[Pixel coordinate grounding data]
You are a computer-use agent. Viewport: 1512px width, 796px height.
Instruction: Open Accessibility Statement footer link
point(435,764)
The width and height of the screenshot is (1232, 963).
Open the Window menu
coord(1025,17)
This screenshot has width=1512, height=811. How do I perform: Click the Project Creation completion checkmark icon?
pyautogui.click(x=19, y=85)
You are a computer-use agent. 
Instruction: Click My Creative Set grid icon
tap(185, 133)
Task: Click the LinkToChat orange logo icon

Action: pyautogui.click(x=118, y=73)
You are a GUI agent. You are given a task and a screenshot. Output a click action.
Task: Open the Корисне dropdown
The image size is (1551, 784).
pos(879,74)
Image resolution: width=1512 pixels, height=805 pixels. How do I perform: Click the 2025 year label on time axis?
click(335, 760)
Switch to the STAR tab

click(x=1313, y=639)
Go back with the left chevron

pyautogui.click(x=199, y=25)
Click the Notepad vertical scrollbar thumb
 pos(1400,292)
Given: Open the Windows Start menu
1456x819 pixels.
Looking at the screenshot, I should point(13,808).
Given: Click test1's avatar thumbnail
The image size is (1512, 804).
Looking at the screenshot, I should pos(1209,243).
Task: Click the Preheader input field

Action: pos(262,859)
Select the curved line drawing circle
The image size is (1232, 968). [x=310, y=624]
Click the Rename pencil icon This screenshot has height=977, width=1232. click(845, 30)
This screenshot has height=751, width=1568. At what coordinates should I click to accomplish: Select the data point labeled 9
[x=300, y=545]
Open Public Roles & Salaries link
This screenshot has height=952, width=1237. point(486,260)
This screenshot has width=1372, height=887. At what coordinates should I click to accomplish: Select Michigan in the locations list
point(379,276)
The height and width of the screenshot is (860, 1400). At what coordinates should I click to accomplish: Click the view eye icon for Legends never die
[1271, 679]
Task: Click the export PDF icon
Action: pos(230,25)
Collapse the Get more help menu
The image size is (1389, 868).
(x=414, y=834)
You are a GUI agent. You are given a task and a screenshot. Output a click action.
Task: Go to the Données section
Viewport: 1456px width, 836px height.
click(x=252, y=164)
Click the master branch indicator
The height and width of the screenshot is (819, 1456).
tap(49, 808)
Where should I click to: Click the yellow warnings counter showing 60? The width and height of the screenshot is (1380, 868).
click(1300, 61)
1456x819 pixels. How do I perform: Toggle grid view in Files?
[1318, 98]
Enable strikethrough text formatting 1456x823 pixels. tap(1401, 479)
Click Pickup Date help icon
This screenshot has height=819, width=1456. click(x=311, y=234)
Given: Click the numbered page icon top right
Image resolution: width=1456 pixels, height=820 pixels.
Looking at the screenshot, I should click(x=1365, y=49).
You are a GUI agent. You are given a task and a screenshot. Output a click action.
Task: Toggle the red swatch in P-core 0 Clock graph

> [DESCRIPTION OF THE TASK]
For every line above that holds the word "computer", report the whole line.

> [RESULT]
You are a computer-use agent. Viewport: 1512px width, 796px height.
You are a computer-use agent. 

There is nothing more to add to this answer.